Год прогуляешь в рваненьких еще ты.
А сколько в окнах ветчины, колбас!
Голодная слюна щекочет глотку.
Вы плачете? Смех разбирает вас?
Мадам! Пожалуйста, почем селедка?
Все есть в окошке. Вывеска орет.
Трещат прилавки. Продавцы потеют.
Набить горячим хлебом полный рот!
Занять бы в долг хоть двадцать пять копеек!
Весело Пине работать на крыше,
Рвать, настилать жестяные листы.
Небо и воздух. А хочется выше,
Чтоб разговаривать с тучей на «ты».
Жесть накалилась. И солнце такое
Близкое — словно достанешь рукой.
Где-то внизу городок в непокое,
Улицы, вывески, гомон людской,
Лавки, собаки, разносчики, дамы,
Треплются руки, несется поток.
Плюнуть бы к ним на булыжник, на ямы…
К черту! Исчезни, сгори, городок!
Смеется Пиня-кровельщик,
И жесть гремит, визжит.
Подумаешь, сокровище —
Поденщик, бедный жид!
Есть в Минске разные дома.
Вон там — за красной занавеской
Всю ночь до света кутерьма,
Пьют пиво, дымно, жарко, тесно.
В одних домах субботний храп.
Там огонек в окошке слаб.
В других — картеж, туман, содом.
И знает Пиня каждый дом.
Суббота надевает белый талес[1].
Светло от свеч. Закрыты окна, двери.
У Пини на сердце печаль, усталость.
И взгляд его невесел и растерян.
И вот подсядет к девушке Махал.
Ему плевать на все, возьмет и бросит.
Глядишь, он в синагоге завздыхал,
Гнет спину и грехам прощенья просит.
Приходит в пестром галстуке жених.
Смотри, — он чист, как стеклышко, — на зависть.

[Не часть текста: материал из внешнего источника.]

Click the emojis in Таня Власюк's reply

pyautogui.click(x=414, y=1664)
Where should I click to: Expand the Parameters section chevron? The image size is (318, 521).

Ударить по щеке за всех, за них!
На, получай, насильник, вор, мерзавец!
За всех за них, за маленьких сестер
Из тех вертепов, с перекрестков жутких…
Бей ножиком, а если не остер, —
Подсвечником… — Стой! Прекратите шутки!
И ломит стекла гомон человечий:
— За всех за них! За вашу, сударь, дочь!
. . . . . . . . . . . . . . . . . . . . . . . . . . . . . .
Пришла суббота.
Зажигают свечи.
Надела талес городская ночь.
Жесть охладилась. Влажен и спокоен
Притихший вечер. Теплится звезда.
Летит над крышей небо городское.
Летит большое небо, как всегда.
Поденщик выпрямляет спину.
Окончен длинный день труда.
И старший мастер учит Пиню
Все той же песне, что всегда:
— …Теперь в снегах живут они,
Там, далеко… А были дни…
Да, было время! Спозаранку
По нашим мастерским неслось…
Шла стачка. Пели «Варшавянку».
Поймешь ли ты, молокосос?
Пришлось им, сильным и горячим,
Идти в сибирские края.
Постой, настанет срок, — мы спрячем,
Мы зашвырнем туда царя!
Тогда мы выйдем к ним навстречу.
Мы ссыльных приведем сюда.
. . . . . . . . . . . . . . . . . . . . .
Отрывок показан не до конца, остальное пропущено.